食事をとりながらの会話のテーマは、ウェルサス・ポプリ音楽団の面々についてだった。
リラはナトゥラの質問に答えるような形で、モディ、ベルム、トリステスらの人柄について話した。
「モディさんは、頼れるお母さんというか、お姉さんというか、そういう感じです。歌もとっても上手です。優しくて、包容力があって、傍にいてもらうととても安心します。もっと大人になったら、あんな風になりたいなぁ、って」
「私が聞いた話では、胡桃色の髪の女性は優れた剣士でもあるとか?」
「そう、ですね。細剣と盾を使うんですが、とても強いんですよ。視野も広くて、まともに攻撃を受けたことはないんじゃないかなぁ」
「同じ女性のトリステスさんは、どうですか?」
「理知的で、聡明で、モディさんとは違う意味で憧れの女性です。横笛の音色はまったく澱みがなくて、すごく気が利いて、なんでも出来て……しゃべっていると自分に自信がなくなるくらいです。魔物との戦いも、表現が変かもしれませんけど、まるで踊っているように美しいんですよ」
「それは一度拝見したいものですね。団長殿は、見るからに屈強な戦士のようですが」
「もちろんです! 犬鬼や小鬼が束になってかかっても、ベルムさんならかすり傷ひとつ負わないと思いますよ。あ、でも、奥さんのモディさんには全然敵わないから、実は音楽団で一番強いのはモディさんかも……」
ナトゥラが声を上げて笑い、頷き、会話を弾ませてくれるおかげで、リラは自分でも驚くほどしゃべっていた。ラエと話しているときも会話は弾んでいたが、どちらかというと彼女とは話すのと聞くのが同じくらいのバランスだった。こんな風に一方的にたくさんの話をするのは、自分では珍しいことだ。

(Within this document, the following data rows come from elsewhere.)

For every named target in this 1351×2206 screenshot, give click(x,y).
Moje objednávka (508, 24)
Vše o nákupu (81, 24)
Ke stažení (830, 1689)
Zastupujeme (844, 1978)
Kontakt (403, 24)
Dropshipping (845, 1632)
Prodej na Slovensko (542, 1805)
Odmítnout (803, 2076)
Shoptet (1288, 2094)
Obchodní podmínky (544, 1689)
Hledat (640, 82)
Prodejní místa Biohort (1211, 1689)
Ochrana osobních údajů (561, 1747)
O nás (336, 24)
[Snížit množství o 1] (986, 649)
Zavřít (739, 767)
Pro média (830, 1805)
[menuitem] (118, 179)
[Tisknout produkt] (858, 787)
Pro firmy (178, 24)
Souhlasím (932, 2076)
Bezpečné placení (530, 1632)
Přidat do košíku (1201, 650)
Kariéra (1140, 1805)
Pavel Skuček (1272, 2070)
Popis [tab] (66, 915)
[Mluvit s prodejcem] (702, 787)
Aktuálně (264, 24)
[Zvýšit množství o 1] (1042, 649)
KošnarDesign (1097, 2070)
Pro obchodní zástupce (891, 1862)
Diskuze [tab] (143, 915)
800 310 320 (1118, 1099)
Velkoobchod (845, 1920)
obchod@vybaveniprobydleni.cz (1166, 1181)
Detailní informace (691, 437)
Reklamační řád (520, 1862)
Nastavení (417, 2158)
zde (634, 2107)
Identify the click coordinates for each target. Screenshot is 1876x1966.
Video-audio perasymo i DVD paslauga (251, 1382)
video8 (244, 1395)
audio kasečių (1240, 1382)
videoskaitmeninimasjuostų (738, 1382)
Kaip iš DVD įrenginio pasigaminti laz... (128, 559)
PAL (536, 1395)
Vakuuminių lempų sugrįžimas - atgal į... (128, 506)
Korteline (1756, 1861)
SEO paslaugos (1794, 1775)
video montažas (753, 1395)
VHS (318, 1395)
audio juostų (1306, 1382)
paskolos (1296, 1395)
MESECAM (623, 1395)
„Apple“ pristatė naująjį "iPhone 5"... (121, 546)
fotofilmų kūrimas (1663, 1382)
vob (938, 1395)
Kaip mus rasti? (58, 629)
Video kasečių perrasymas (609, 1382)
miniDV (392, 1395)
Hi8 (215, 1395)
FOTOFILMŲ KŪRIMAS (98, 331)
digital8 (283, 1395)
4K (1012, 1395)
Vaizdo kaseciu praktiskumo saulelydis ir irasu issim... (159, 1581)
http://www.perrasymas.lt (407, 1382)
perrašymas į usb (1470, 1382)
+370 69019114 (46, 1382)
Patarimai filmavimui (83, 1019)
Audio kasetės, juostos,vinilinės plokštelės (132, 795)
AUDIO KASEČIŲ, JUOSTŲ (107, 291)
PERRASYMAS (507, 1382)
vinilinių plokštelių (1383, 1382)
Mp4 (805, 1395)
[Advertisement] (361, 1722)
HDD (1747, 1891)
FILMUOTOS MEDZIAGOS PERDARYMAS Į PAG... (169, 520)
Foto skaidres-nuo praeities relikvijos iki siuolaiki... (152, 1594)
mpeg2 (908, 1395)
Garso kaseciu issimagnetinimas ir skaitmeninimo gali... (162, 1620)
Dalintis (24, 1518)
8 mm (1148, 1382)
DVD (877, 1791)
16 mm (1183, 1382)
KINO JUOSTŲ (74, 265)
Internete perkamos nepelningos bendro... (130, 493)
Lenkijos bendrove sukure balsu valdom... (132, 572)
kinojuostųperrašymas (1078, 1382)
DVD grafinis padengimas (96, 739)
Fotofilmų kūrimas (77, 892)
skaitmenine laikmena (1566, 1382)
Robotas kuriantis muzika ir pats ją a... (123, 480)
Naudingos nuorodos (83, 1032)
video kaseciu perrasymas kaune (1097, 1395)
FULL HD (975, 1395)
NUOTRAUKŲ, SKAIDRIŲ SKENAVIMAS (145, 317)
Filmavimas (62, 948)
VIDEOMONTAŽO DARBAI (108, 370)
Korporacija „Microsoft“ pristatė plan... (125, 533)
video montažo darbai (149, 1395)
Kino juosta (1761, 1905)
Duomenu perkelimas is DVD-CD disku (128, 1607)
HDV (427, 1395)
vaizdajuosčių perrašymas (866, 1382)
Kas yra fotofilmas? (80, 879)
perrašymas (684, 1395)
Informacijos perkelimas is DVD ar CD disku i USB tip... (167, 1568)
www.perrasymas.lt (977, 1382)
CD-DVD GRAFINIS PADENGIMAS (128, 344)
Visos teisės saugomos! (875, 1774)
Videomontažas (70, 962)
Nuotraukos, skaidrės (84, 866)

「す、すみません。なんだか、一方的に私の話をしてしまって」
「なんの、こちらが聞こうと思って尋ねているのですから。それに、リラ殿の話はとても聞きやすい。声が素敵なせいかな?」
唐突に褒め言葉が入る。
ナトゥラのそんな切り返しに、リラはいちいち照れてしまうのだった。